Stored data entries:

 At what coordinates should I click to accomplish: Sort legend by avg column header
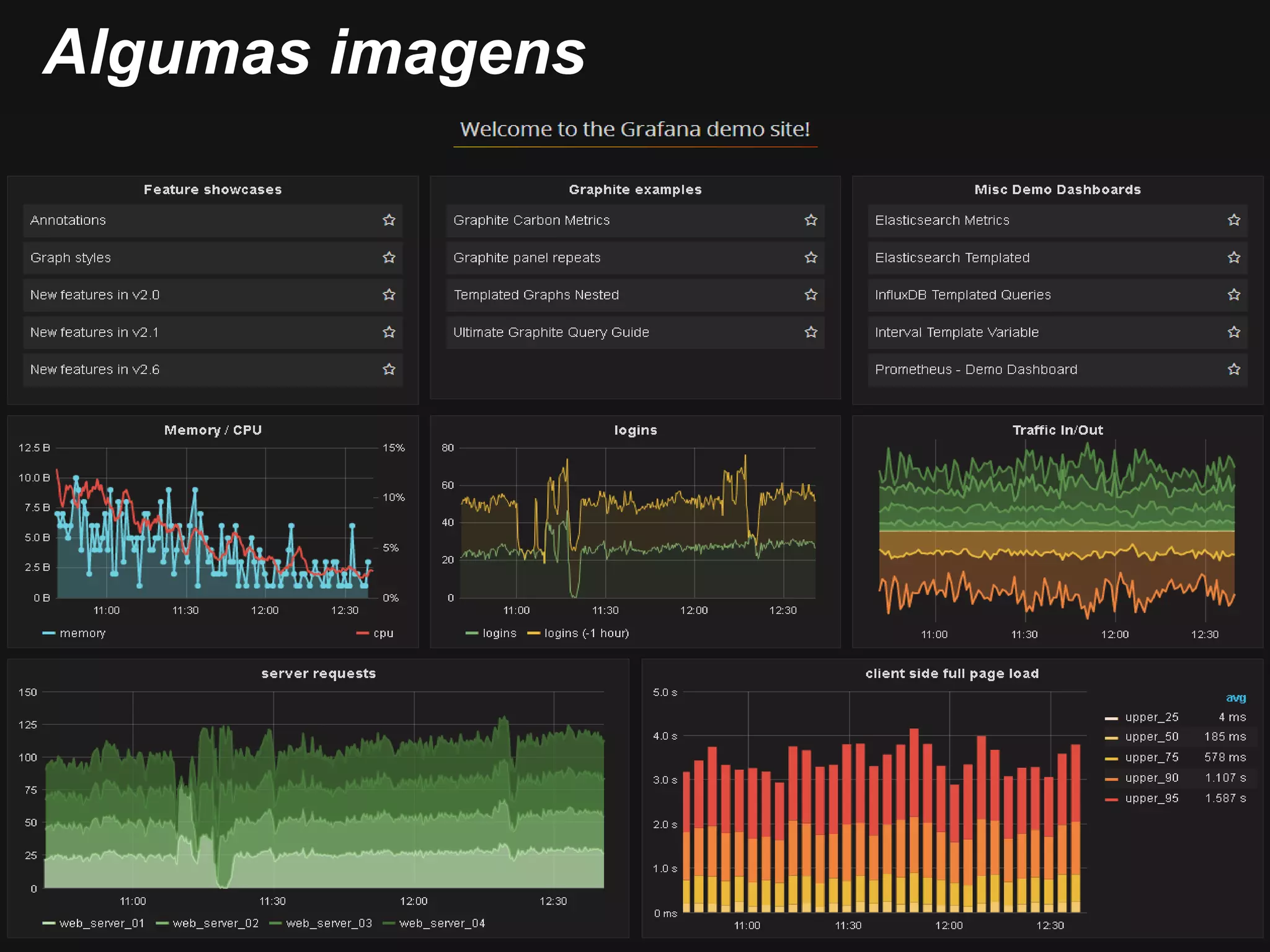coord(1235,698)
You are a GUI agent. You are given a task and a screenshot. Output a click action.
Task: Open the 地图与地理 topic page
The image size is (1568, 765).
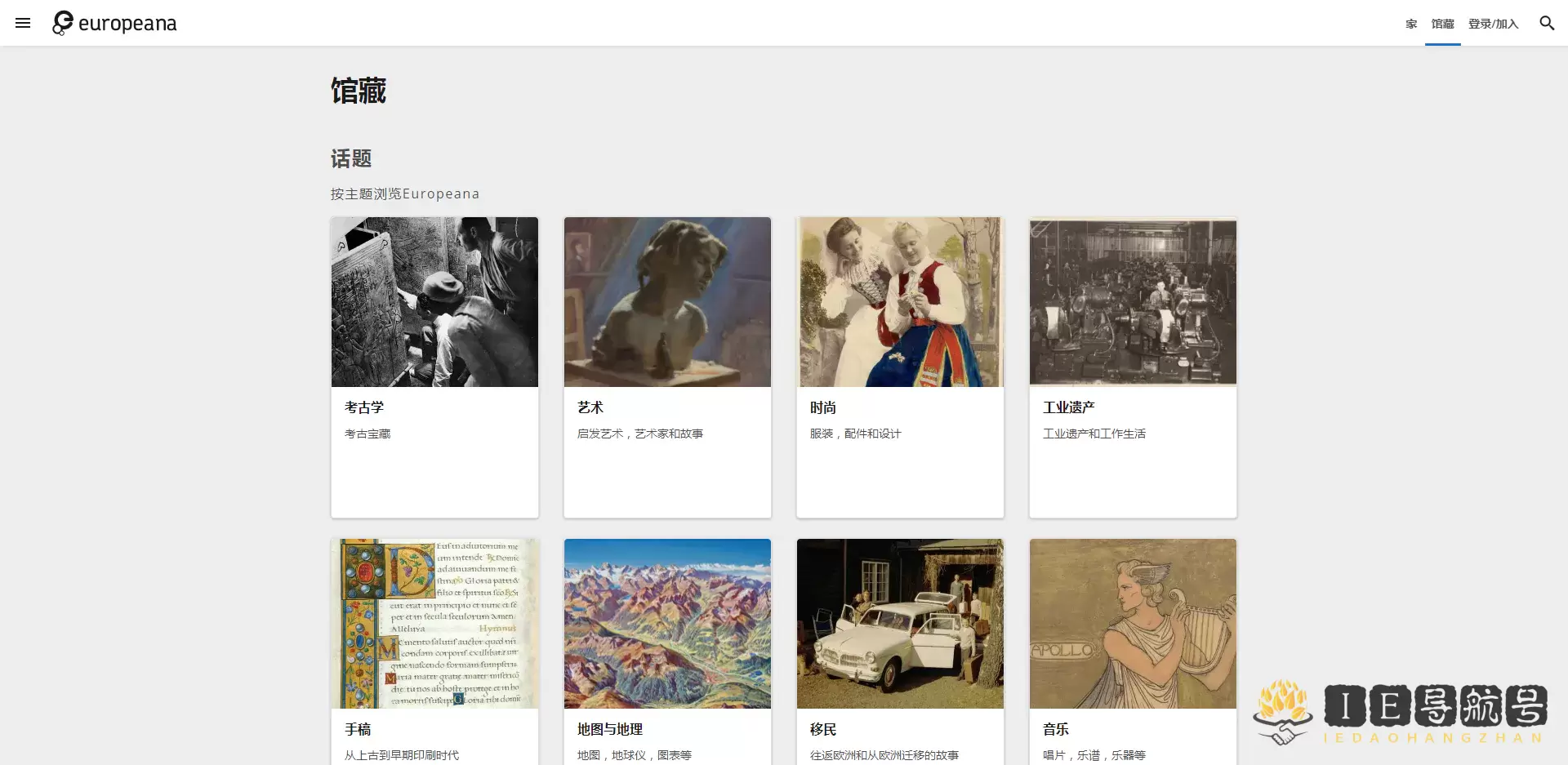608,728
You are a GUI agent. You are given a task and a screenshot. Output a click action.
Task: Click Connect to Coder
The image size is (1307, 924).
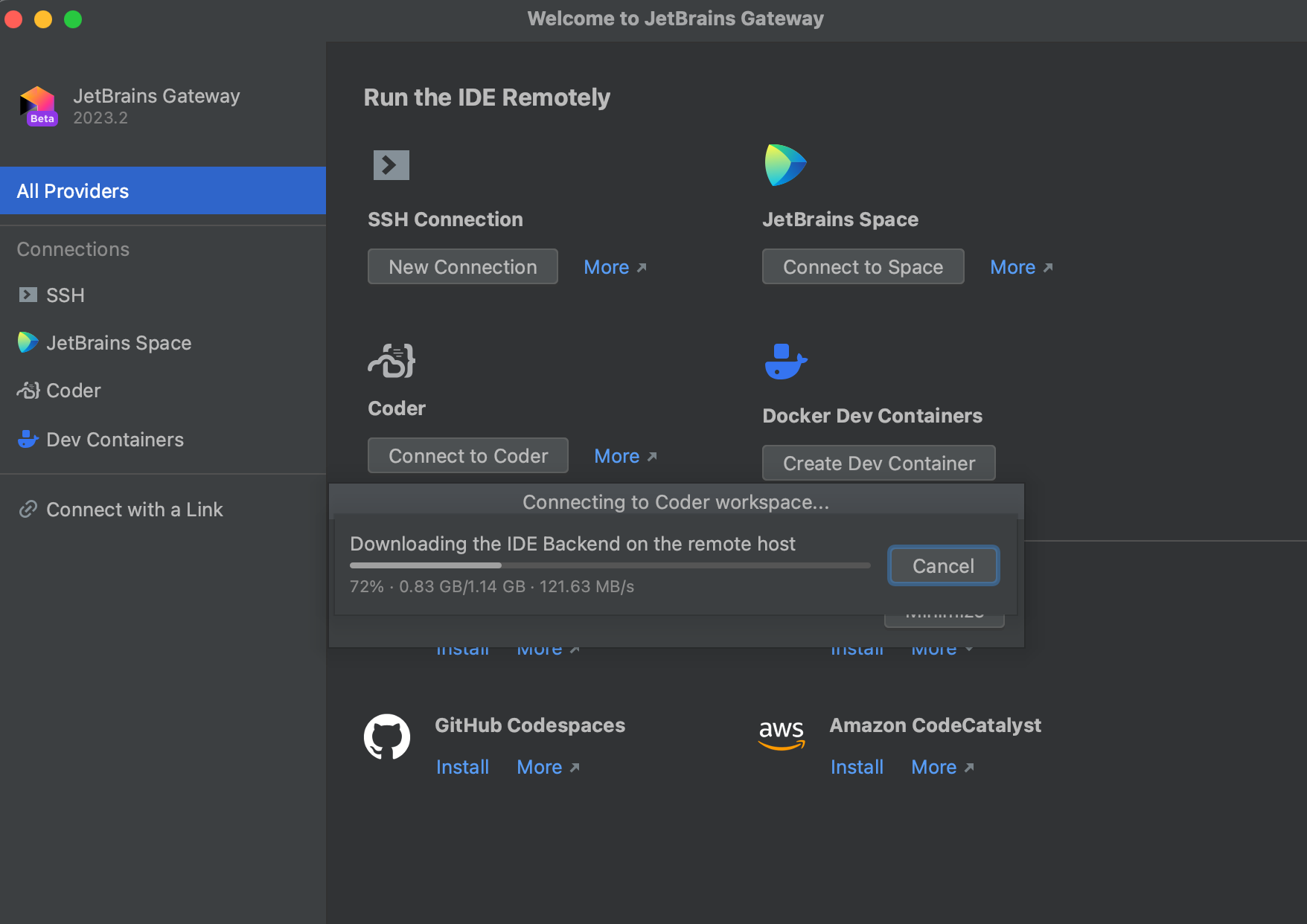click(467, 455)
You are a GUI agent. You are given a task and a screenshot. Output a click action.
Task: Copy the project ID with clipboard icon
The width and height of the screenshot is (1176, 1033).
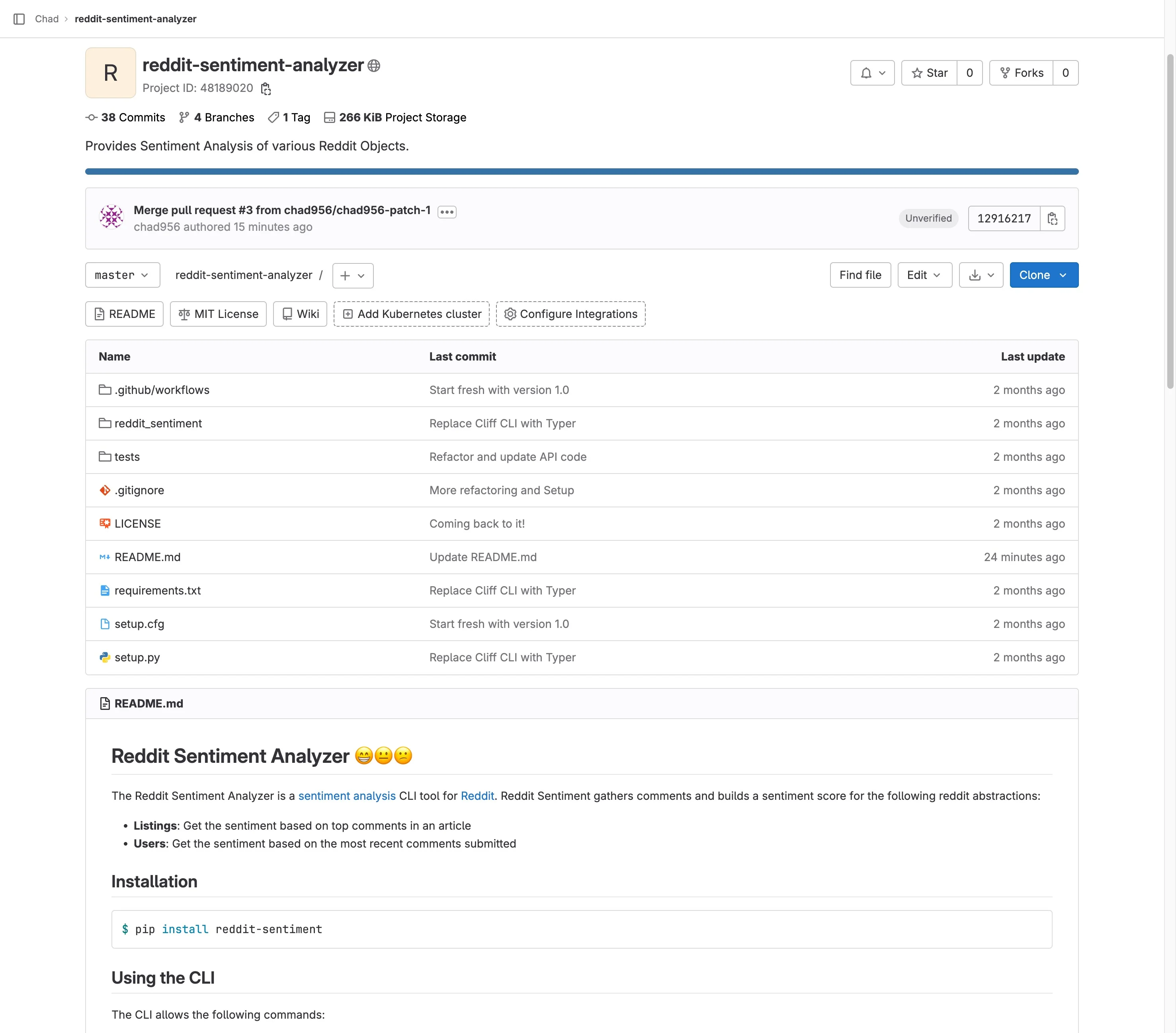[x=266, y=89]
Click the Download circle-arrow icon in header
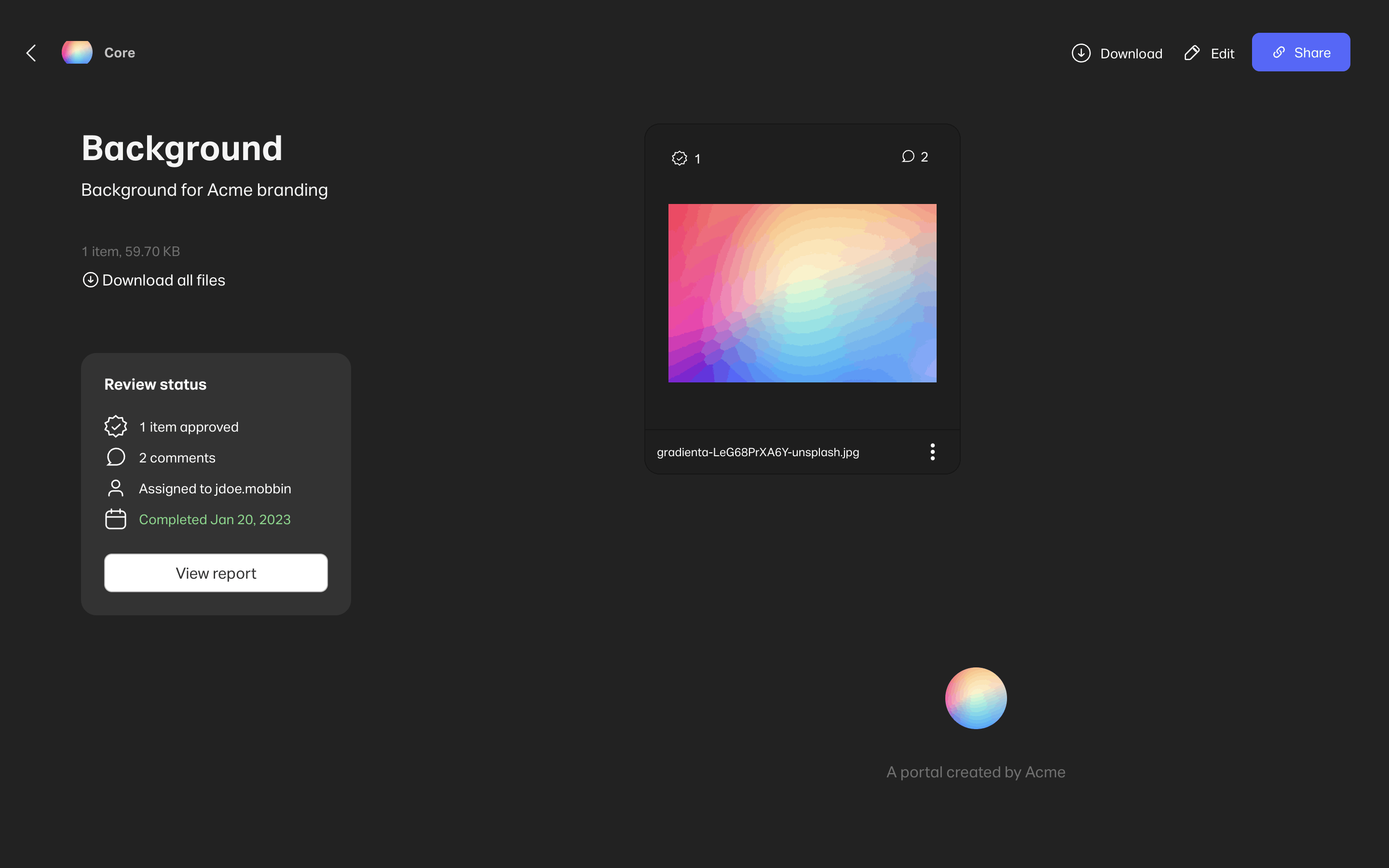The image size is (1389, 868). coord(1081,53)
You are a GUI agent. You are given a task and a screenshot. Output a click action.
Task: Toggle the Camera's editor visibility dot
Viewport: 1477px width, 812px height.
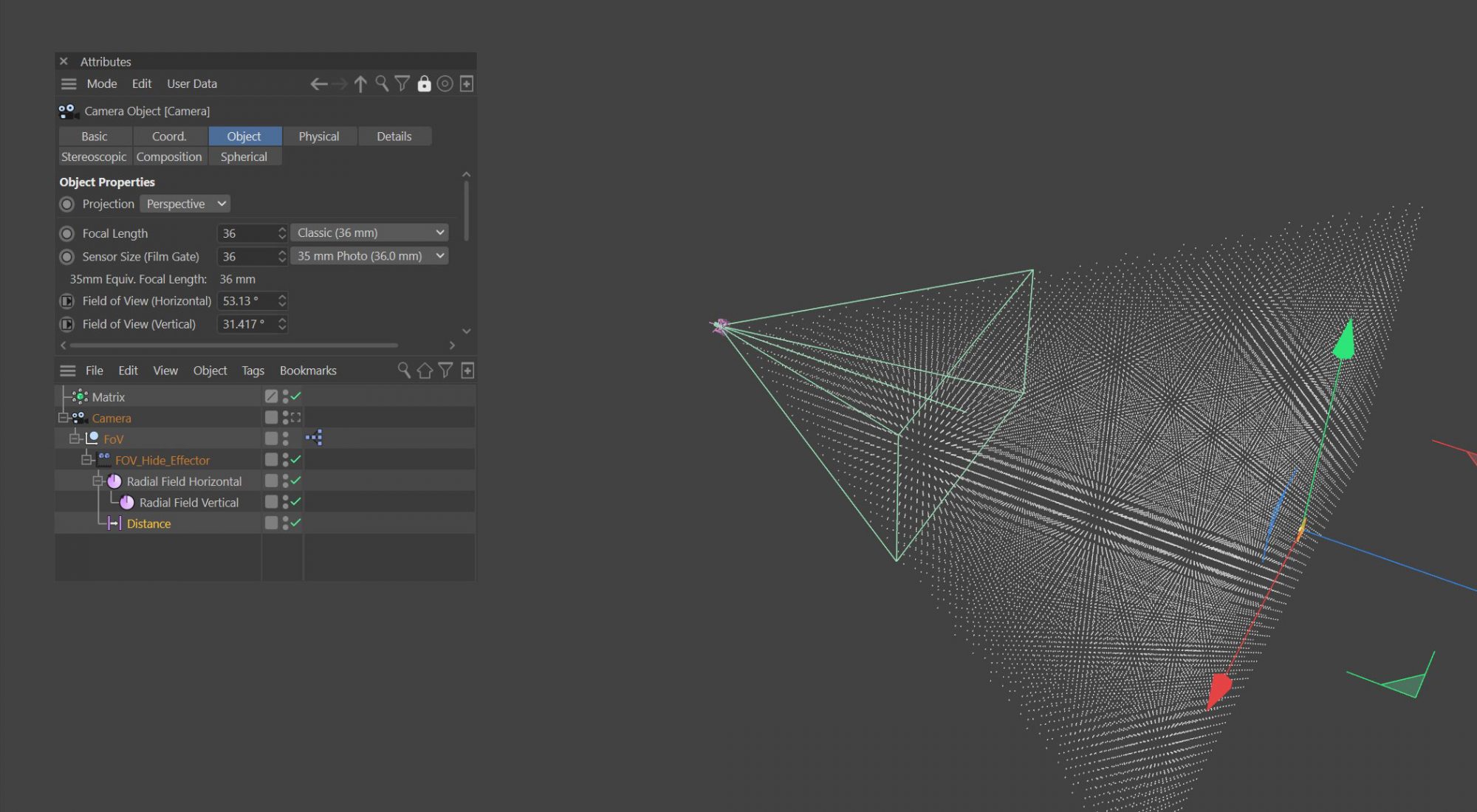click(x=286, y=414)
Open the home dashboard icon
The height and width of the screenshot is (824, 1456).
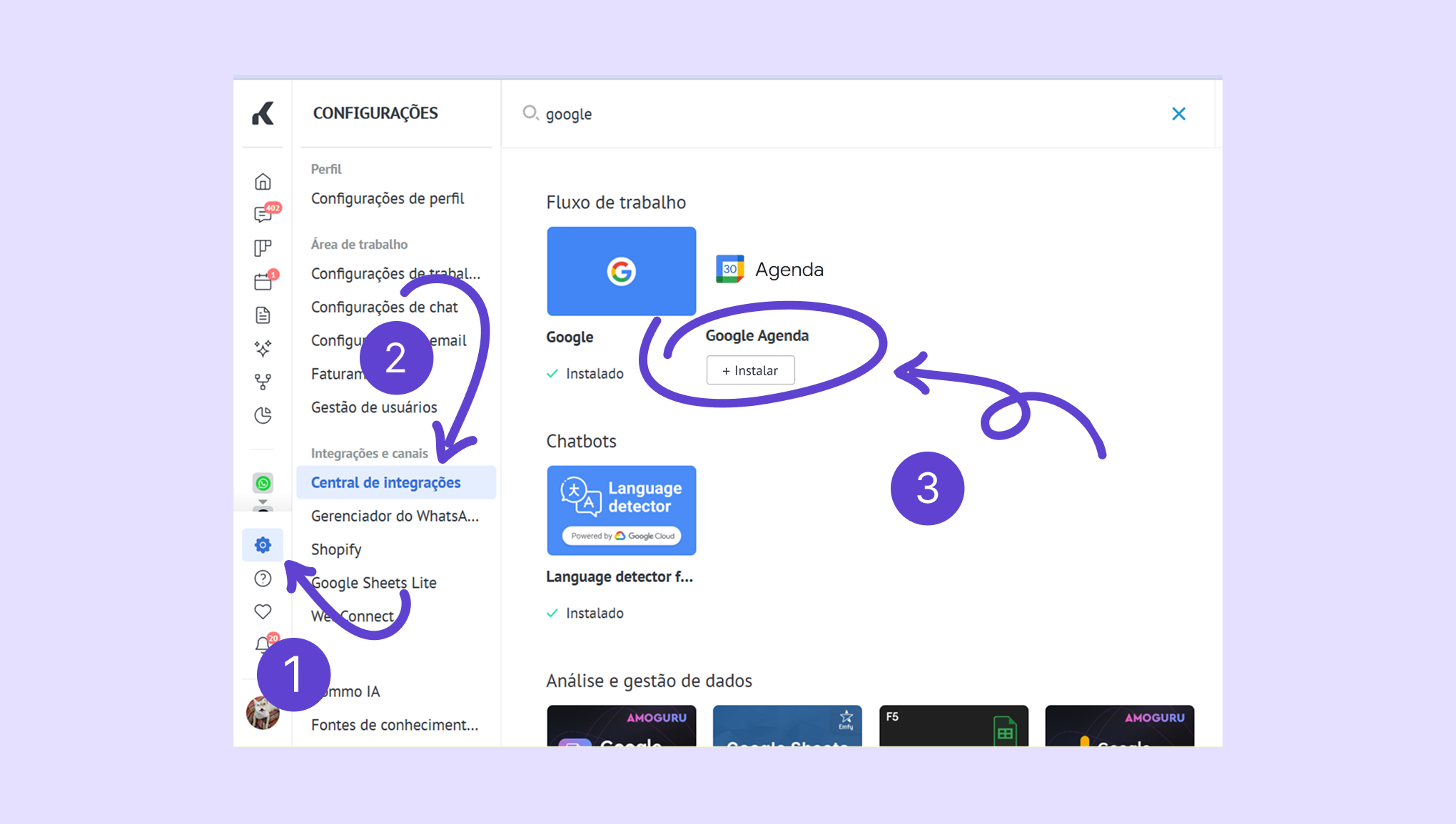point(263,181)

### PROBLEM REQUIREMENTS
Your answer must be an exact transcription of every entry, minus the pictures.

### WRITTEN SOLUTION
 At what coordinates should I click to accomplish: Sort legend by avg column header
coord(1235,698)
You are a GUI agent. You are given a task and a screenshot. Output a click action.
Task: Open the 地图与地理 topic page
The image size is (1568, 765).
608,728
You are a GUI agent. You are given a task and a screenshot. Output a click action.
Task: Click Connect to Coder
The image size is (1307, 924).
click(467, 455)
You are a GUI agent. You are given a task and a screenshot. Output a click action.
Task: Copy the project ID with clipboard icon
The width and height of the screenshot is (1176, 1033).
[x=266, y=89]
Click the Download circle-arrow icon in header
The image size is (1389, 868). coord(1081,53)
You are a GUI agent. You are given a task and a screenshot. Output a click action.
Task: Toggle the Camera's editor visibility dot
Viewport: 1477px width, 812px height.
click(x=286, y=414)
Open the home dashboard icon
The height and width of the screenshot is (824, 1456).
point(263,181)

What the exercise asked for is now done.